April 4, 2010
Loss of Gifts
One of the hardest parts about entering a foreign culture as a missionary is that you lose all your gifts. Teaching… counseling or comforting others… prophesy… you lose all of these! Teaching through an interpretor is just not the same! In fact, I would say that almost all the spiritual gifts that are listed in scripture require a fairly high degree of language proficiency to be fully excercized. Even intercessory prayer can’t be expressed to the the fullest – leading others in prayer – without a lot of fluency.
Perhaps one of the hardest parts of the early missionary career is this inability to serve others. Especially in an advanced and independent culture like Japan, it’s hard to help anyone, and you are the recipient of so much help. And in Japanese culture, which is based on unspoken obligation, it really gets to you that others always help you, but you can do so little. You begin to wonder if people get tired of taking care of you.

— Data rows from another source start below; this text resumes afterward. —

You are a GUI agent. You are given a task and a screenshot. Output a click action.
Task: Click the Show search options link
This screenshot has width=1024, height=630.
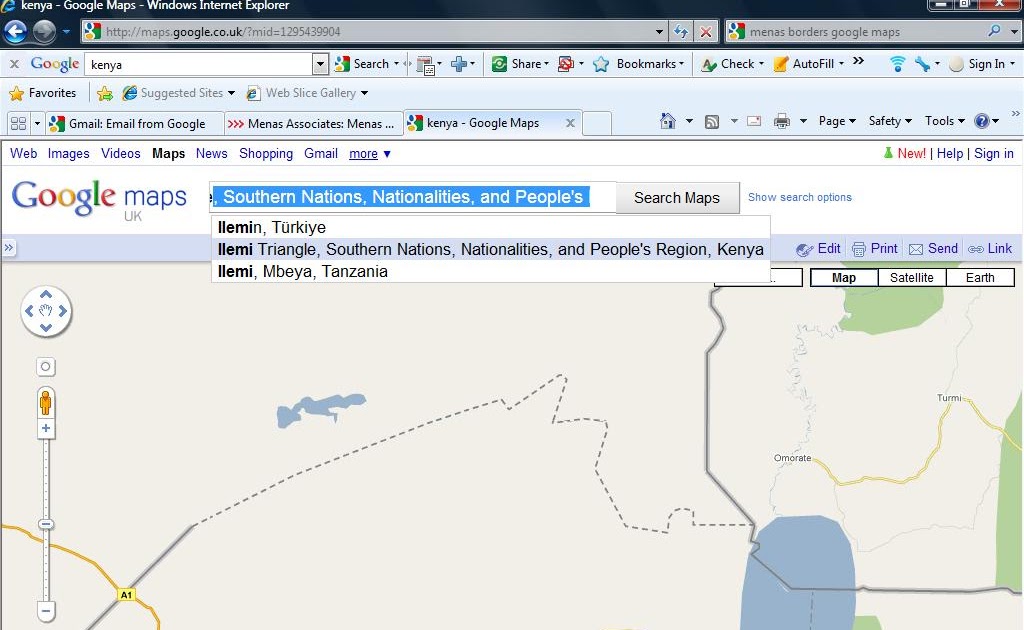click(799, 198)
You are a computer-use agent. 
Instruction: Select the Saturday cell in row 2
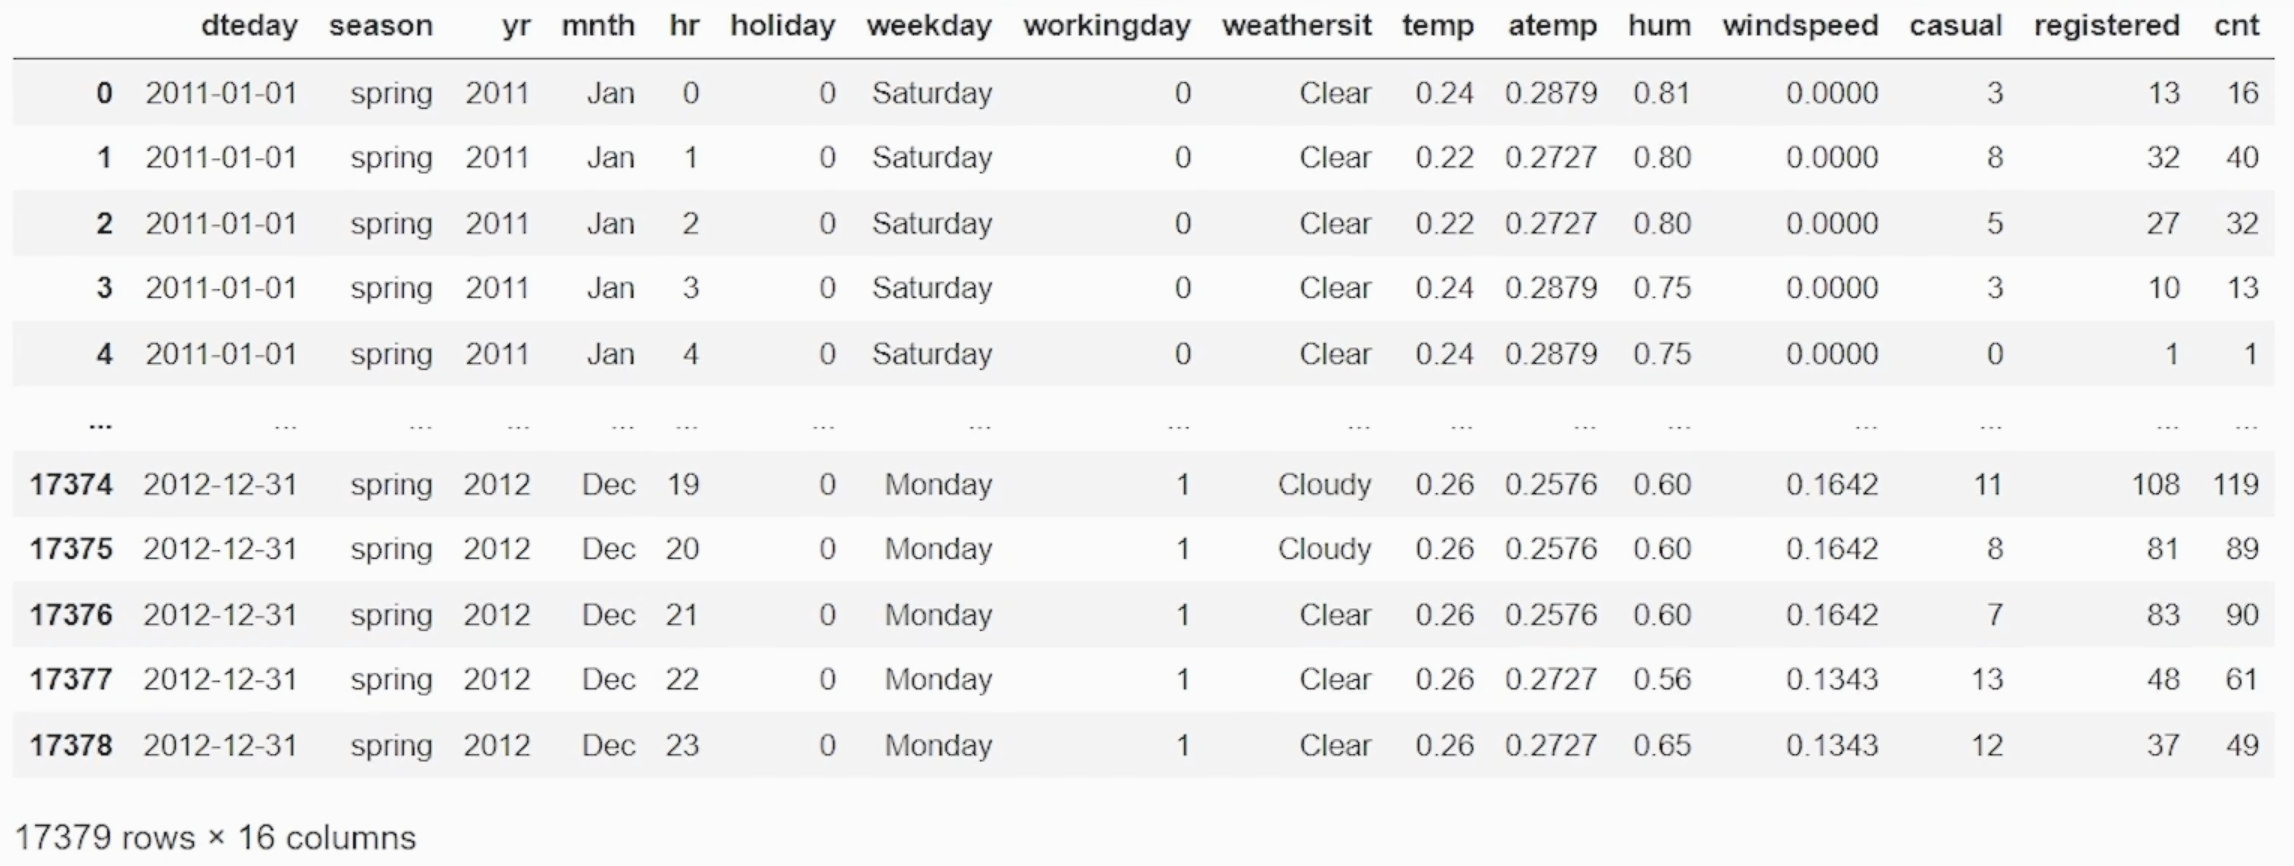[x=932, y=223]
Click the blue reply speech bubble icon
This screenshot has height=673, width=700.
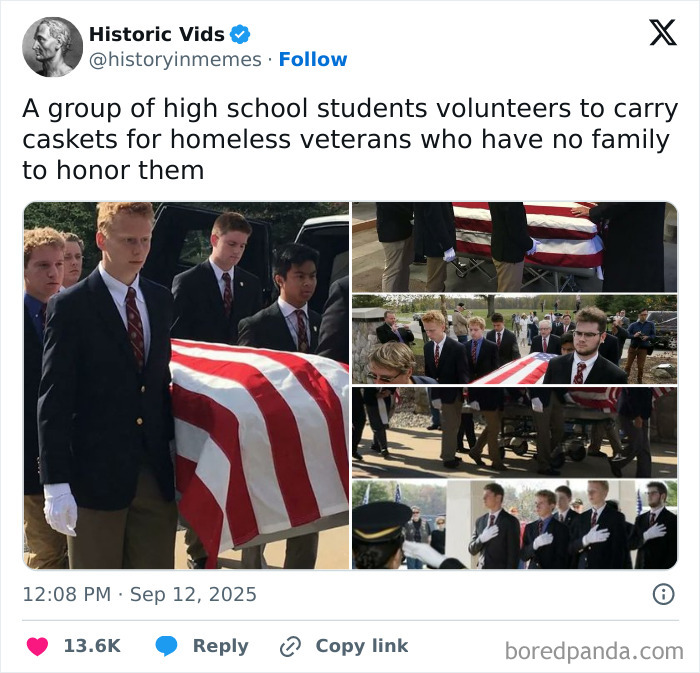coord(167,646)
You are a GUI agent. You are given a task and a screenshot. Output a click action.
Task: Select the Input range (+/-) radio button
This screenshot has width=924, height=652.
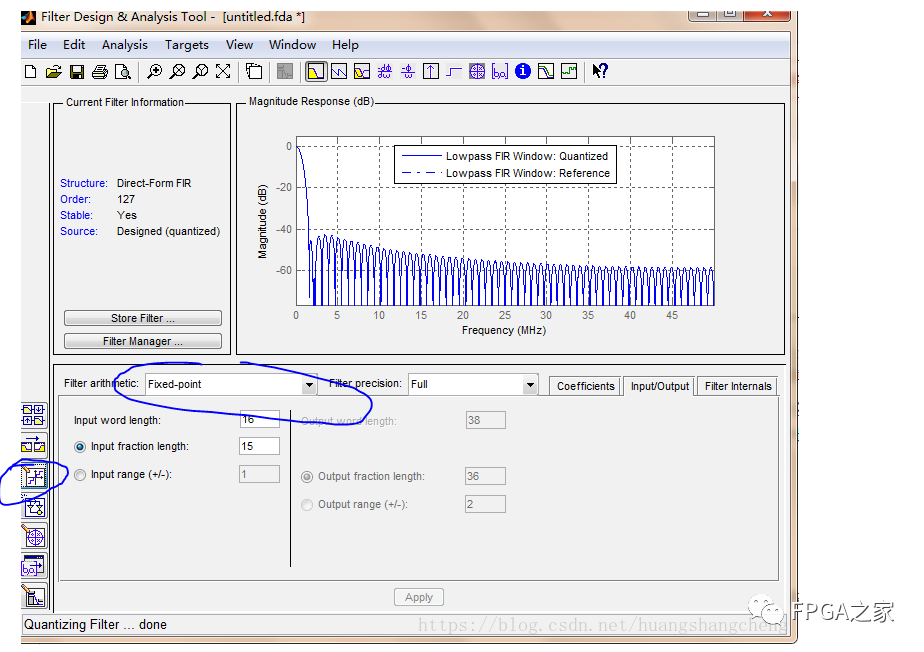pos(80,475)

I do believe that in addition to the need to be loved by and encouraged by others, people have a need to love and encourage others. You will not be emotionally fulfilled if you don’t feel that you are able to really help others. In fact, if you are down, I think that one of the best things you can do for yourself is to comfort someone else. It gets your mind off your own troubles, so that you don’t fall into a negative spiral of self-focused depression.
However, with the language barrier, it’s so hard to help others. Unless there are other English-speakers that you can minister to, you feel like you can’t minister to anyone. And if you are a younger, junior missionary, as I was, around very strong-seeming missionaries who don’t need your help, then you may not even be able to comfort the other foreigners around you. For me, I think that perhaps even more than someone to comfort me in my distress when I was in Japan, I needed someone to comfort. It made the loneliness that much thicker.
I remember an American friend who I met while I was on a two-week vacation. She was feeling down about Japan, and during our conversation, I was able to comfort her. I feel as though that gave me a deeper sense of satisfaction that nearly anything else I did while in Japan. Ahh, it is good to be back in my own culture where I can serve others. Being focused on yourself is a terrible fate.